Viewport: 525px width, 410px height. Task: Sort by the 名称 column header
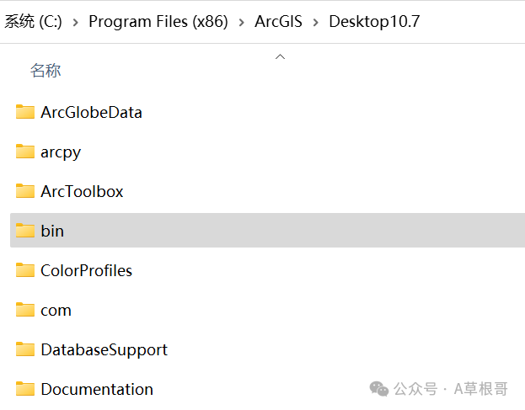coord(46,71)
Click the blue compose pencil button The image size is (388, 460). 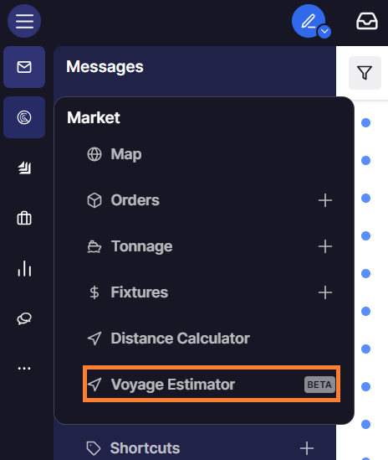pos(309,21)
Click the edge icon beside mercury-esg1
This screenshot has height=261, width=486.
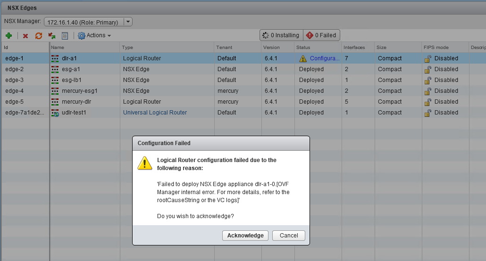tap(55, 91)
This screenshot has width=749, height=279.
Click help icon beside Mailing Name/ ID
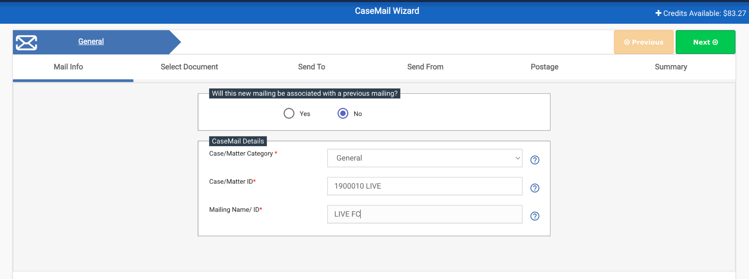pos(534,216)
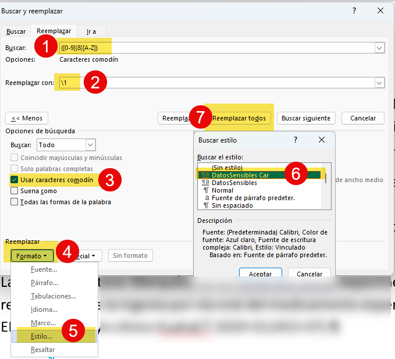Open the search direction Todo dropdown
Screen dimensions: 395x359
point(90,144)
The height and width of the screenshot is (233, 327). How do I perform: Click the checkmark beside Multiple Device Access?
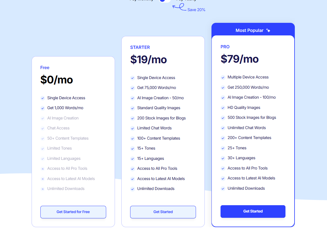tap(223, 78)
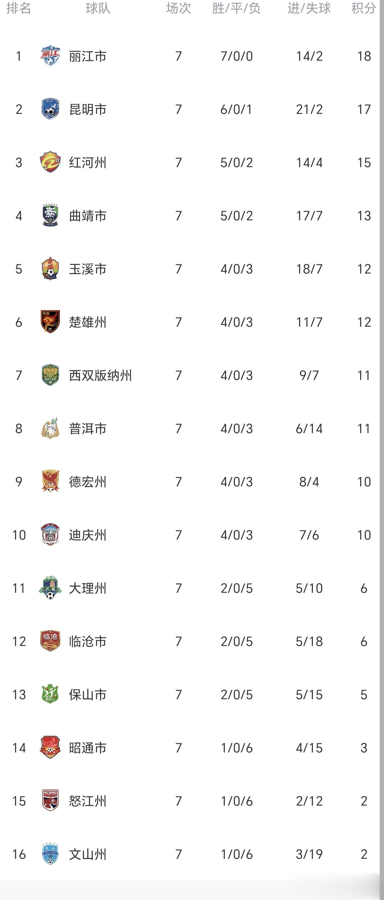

***

# Your goal:
The copy must start at the line containing "The height and" and end at the last line of the data, matching each line exactly. It must hold no pictures.

# Written answer:
The height and width of the screenshot is (233, 327). How do I perform: Click the checkmark beside Multiple Device Access?
tap(223, 78)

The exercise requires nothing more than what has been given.